Considerations Before Investing
Alternative investments are not one-size-fits-all. They tend to come with trade-offs, including:
- Lower liquidity – Many alternatives have longer lock-up periods or limited redemption options.
- Higher complexity – The strategies, structures, and risks can be more difficult to understand and evaluate.
- Cost structure – Alternatives may involve higher fees than traditional investments.
Because of these differences, it’s important to carefully assess how alternatives align with an investor’s time horizon, risk tolerance, and overall goals.
How Alternatives Fit in a Portfolio
For some investors, a small allocation to alternatives, often in the range of 5–20%, depending on the strategy and risk profile, can complement a core portfolio. The objective isn’t to replace traditional holdings, but to help enhance diversification and introduce new sources of potential return. The specific role of alternatives will depend on the investor’s situation.

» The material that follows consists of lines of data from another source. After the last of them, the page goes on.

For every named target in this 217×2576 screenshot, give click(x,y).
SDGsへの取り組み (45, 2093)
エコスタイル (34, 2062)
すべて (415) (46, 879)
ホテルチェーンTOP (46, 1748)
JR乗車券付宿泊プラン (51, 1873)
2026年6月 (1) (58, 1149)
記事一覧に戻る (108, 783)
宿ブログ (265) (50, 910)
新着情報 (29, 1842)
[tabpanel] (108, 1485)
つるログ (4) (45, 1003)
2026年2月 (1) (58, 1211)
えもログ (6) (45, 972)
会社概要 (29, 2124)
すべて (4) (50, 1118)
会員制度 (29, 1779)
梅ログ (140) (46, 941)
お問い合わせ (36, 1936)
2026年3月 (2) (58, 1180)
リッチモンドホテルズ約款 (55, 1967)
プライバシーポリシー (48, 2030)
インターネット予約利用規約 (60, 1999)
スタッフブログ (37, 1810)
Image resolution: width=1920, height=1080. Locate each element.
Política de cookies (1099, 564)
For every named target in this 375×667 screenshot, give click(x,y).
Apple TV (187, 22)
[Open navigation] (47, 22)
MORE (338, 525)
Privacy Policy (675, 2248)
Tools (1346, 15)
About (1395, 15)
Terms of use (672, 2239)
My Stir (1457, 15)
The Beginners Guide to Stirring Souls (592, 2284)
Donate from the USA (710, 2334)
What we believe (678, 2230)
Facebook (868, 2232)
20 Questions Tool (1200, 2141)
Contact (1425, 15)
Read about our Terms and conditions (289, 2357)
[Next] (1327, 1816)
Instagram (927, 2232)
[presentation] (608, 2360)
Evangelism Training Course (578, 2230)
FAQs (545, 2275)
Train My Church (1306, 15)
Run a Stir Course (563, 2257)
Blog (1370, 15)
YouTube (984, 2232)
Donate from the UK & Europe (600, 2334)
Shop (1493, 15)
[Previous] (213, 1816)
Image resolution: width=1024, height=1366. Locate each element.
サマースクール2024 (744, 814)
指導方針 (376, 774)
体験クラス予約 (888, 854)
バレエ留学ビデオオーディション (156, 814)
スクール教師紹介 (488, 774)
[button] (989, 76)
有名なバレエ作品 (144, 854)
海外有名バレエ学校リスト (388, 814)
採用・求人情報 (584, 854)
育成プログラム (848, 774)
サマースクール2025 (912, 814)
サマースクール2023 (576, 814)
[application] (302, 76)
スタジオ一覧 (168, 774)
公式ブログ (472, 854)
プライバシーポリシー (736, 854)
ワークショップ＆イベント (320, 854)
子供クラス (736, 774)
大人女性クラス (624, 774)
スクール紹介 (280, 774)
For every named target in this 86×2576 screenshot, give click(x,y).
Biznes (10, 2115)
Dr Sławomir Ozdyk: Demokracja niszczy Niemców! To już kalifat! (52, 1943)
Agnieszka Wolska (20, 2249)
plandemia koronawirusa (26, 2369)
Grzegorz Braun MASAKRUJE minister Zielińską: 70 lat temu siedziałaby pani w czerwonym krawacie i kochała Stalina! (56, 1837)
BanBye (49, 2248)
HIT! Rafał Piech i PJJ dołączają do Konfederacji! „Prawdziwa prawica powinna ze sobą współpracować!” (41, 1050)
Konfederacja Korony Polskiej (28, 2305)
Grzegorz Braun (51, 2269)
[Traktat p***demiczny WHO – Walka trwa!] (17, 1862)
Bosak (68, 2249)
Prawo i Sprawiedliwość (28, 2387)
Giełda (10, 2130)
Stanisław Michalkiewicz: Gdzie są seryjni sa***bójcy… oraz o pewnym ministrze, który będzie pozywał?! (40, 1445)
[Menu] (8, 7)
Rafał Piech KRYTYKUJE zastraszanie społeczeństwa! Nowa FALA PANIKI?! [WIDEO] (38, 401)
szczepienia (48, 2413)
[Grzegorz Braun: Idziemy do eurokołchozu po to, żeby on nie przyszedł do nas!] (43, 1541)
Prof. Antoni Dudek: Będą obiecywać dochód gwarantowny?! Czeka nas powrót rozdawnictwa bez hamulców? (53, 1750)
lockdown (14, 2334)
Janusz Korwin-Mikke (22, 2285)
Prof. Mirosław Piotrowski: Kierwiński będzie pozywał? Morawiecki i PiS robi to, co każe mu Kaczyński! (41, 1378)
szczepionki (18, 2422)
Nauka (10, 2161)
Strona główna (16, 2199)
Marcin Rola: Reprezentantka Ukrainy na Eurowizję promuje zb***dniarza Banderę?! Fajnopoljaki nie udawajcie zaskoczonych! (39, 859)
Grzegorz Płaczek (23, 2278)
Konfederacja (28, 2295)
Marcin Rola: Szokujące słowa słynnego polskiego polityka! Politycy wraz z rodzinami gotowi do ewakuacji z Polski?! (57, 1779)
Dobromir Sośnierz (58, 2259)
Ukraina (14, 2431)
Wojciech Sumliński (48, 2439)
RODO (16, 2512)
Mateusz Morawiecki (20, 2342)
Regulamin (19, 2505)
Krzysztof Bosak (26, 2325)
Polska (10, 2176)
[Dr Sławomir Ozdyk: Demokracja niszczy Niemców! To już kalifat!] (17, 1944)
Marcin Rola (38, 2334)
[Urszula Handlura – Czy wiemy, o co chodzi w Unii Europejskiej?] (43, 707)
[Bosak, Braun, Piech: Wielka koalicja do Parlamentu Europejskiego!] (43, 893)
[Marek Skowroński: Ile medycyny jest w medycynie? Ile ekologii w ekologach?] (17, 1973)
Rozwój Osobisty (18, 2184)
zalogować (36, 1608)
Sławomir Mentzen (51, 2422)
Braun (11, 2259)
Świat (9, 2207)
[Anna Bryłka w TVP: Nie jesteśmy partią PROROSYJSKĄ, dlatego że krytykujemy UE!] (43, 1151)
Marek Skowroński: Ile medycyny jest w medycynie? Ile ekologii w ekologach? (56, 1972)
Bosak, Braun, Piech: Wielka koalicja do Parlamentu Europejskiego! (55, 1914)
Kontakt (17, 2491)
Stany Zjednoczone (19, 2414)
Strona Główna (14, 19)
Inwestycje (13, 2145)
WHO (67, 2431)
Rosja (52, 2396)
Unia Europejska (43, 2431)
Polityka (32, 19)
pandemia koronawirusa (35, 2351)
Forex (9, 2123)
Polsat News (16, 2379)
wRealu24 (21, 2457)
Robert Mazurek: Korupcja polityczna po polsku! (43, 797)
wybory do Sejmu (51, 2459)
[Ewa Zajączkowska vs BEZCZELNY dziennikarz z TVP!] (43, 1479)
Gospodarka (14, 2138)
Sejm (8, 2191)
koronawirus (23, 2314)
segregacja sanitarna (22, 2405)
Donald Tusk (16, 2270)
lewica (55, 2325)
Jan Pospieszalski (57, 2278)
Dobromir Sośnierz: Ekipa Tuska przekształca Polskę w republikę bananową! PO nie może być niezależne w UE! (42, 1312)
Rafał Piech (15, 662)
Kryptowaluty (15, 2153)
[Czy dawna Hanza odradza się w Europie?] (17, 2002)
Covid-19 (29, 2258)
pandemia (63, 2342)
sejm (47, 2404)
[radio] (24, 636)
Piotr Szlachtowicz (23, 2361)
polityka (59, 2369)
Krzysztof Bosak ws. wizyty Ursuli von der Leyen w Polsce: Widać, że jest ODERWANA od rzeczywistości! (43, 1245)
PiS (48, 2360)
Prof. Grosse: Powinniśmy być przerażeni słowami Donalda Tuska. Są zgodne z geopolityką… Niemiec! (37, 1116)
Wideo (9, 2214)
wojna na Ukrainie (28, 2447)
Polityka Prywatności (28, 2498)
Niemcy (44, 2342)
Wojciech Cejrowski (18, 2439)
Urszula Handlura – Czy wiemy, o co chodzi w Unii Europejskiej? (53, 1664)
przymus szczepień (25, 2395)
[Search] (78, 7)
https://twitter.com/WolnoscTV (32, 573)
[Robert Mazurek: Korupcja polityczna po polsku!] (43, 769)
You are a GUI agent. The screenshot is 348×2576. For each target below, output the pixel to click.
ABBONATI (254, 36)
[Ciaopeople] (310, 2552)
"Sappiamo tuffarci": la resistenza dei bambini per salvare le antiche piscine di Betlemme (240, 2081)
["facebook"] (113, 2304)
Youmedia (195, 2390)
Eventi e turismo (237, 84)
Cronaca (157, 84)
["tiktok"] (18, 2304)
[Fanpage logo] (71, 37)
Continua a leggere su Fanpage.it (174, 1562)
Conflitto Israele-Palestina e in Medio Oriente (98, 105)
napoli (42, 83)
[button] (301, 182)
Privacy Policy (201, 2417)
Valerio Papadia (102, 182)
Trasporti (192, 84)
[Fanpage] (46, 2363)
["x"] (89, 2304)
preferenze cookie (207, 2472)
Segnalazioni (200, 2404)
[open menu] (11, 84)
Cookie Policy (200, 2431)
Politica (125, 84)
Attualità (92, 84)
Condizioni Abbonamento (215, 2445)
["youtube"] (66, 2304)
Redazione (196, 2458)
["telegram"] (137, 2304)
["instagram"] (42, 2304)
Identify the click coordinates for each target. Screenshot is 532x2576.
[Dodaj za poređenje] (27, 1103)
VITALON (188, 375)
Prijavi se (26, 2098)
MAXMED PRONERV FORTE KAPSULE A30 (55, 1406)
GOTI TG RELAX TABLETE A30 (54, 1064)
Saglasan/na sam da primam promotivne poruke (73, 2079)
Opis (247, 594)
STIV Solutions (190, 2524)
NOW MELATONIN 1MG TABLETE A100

Alternative investments can serve a valuable purpose in a diversified portfolio, but they require thoughtful evaluation and professional guidance. They’re not about quick wins or guarantees. Instead, they help offer a broader palette of tools to assist investors navigate complex markets.
As always, the right investment strategy depends on your individual goals, risk profile, and timeline. If you’re considering alternatives, let’s talk through how they may (or may not) fit into your broader financial plan.
Investing involves risks including possible loss of principal. No investment strategy or risk management technique can guarantee return or eliminate risk in all market environments. There is no guarantee that a diversified portfolio will enhance overall returns or outperform a non-diversified portfolio. Diversification does not protect against market risk. Alternative investments may not be suitable for all investors and involve special risks such as leveraging the investment, potential adverse market forces, regulatory changes and potentially illiquidity. The strategies employed in the management of alternative investments may accelerate the velocity of potential losses. The opinions voiced in this material are for general information only and are not intended to provide specific advice or recommendations for any individual. To determine which investment(s) may be appropriate for you, consult your financial professional prior to investing.